[Python-Dev] Stop using timeit, use perf.timeit!

Paul Moore p.f.moore at gmail.com
Fri Jun 10 11:09:44 EDT 2016


On 10 June 2016 at 15:34, David Malcolm <dmalcolm at redhat.com> wrote:
>> The problem is that random noise can only ever slow the code down, it
>> cannot speed it up.
[...]
> Isn't it possible that under some circumstances the 2nd process could
> prefetch memory into the cache in such a way that the workload under
> test actually gets faster than if the 2nd process wasn't running?

My feeling is that it would be much rarer for random effects to speed
up the benchmark under test - possible in the sort of circumstance you
describe, but not common.

The conclusion I draw is "be careful how you interpret summary
statistics if you don't know the distribution of the underlying data
as an estimator of the value you are interested in".

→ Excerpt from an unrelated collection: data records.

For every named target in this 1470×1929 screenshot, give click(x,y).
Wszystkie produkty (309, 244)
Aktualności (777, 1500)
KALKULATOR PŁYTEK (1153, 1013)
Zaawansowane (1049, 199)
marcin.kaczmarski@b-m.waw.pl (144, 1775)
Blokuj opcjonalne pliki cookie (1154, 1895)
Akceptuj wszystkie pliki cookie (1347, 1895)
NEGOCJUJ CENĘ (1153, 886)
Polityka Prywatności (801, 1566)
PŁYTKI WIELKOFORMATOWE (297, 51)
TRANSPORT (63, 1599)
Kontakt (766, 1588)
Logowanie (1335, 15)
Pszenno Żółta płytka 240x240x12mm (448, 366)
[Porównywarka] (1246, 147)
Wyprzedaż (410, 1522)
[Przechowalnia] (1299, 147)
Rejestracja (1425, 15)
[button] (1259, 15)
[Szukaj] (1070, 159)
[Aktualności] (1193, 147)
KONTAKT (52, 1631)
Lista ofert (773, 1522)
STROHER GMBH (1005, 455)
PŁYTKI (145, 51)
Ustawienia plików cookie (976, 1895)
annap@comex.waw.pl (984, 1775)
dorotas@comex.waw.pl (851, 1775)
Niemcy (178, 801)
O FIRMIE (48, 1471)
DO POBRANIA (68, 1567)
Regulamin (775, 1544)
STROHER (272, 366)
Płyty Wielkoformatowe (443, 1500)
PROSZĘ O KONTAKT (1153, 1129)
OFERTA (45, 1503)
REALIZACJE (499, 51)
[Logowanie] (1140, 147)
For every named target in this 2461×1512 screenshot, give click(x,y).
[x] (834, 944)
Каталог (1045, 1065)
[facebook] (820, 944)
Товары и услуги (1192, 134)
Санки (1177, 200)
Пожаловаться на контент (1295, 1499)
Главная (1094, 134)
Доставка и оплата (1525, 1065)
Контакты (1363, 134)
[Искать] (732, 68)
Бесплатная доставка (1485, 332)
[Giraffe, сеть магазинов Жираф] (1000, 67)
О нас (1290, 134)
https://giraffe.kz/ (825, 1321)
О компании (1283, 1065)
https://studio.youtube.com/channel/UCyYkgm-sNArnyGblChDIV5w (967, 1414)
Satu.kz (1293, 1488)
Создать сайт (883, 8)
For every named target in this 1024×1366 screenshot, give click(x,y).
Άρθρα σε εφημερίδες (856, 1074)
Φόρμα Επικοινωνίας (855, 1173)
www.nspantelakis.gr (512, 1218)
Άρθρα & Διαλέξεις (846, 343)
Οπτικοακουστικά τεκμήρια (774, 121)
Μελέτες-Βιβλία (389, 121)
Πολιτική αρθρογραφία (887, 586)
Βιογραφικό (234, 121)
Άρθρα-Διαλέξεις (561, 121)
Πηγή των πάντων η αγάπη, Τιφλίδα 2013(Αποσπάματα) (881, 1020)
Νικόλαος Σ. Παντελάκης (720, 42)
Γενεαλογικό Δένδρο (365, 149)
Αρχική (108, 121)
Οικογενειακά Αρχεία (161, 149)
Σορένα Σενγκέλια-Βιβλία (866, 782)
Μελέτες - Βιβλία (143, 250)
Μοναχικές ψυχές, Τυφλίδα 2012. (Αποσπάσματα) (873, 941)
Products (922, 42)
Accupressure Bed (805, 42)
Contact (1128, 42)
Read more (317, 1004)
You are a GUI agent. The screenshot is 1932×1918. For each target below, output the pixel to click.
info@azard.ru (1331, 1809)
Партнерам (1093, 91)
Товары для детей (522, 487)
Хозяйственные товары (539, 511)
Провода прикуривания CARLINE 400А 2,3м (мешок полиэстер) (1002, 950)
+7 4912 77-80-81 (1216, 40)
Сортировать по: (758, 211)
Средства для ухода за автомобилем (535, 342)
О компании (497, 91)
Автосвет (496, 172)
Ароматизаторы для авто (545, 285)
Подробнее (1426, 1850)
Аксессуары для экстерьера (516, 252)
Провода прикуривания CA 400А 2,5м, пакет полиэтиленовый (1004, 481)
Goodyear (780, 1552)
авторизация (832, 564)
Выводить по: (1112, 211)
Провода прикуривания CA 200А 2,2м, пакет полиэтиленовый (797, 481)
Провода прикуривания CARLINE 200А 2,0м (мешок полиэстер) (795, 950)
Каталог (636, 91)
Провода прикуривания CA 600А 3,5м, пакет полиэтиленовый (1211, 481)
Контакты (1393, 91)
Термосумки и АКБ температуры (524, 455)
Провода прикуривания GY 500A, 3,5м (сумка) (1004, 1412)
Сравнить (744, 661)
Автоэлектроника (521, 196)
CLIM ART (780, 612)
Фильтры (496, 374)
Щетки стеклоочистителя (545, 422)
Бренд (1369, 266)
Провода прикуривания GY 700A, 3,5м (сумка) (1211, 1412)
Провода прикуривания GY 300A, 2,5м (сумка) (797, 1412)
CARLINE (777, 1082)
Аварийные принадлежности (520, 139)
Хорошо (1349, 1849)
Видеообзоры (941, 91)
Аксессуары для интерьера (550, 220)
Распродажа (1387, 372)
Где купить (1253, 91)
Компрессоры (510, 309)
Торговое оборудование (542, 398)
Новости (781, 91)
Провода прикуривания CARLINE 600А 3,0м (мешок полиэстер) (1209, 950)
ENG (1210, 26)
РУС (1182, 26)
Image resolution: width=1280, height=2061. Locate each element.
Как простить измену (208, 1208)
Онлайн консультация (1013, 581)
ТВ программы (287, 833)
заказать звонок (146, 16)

In the case of Victor's article, he's specifically trying to
compensate for variations introduced by Python's hash randomisation
algorithm. And for that, you would get both positive and negative
effects on code speed, so the average makes sense. But only if you've
already eliminated the other common noise (such as other proceses,
etc). In Victor's articles, he sounds like he's done this, but he's
using very Linux-specific mechanisms, and I don't know if he's done
the same for other platforms. Also, the way people commonly use
micro-benchmarks ("hey, look, this way of writing the expression goes
faster than that way") doesn't really address questions like "is the
difference statistically significant".

Summary: Micro-benchmarking is hard. Victor looks like he's done some
really interesting work on it, but any "easy to use" timeit tool will
typically get used in an over-simplistic way in practice, and so you
probably shouldn't read too much into timing figures quoted in
isolation, no matter what tool was used to generate them.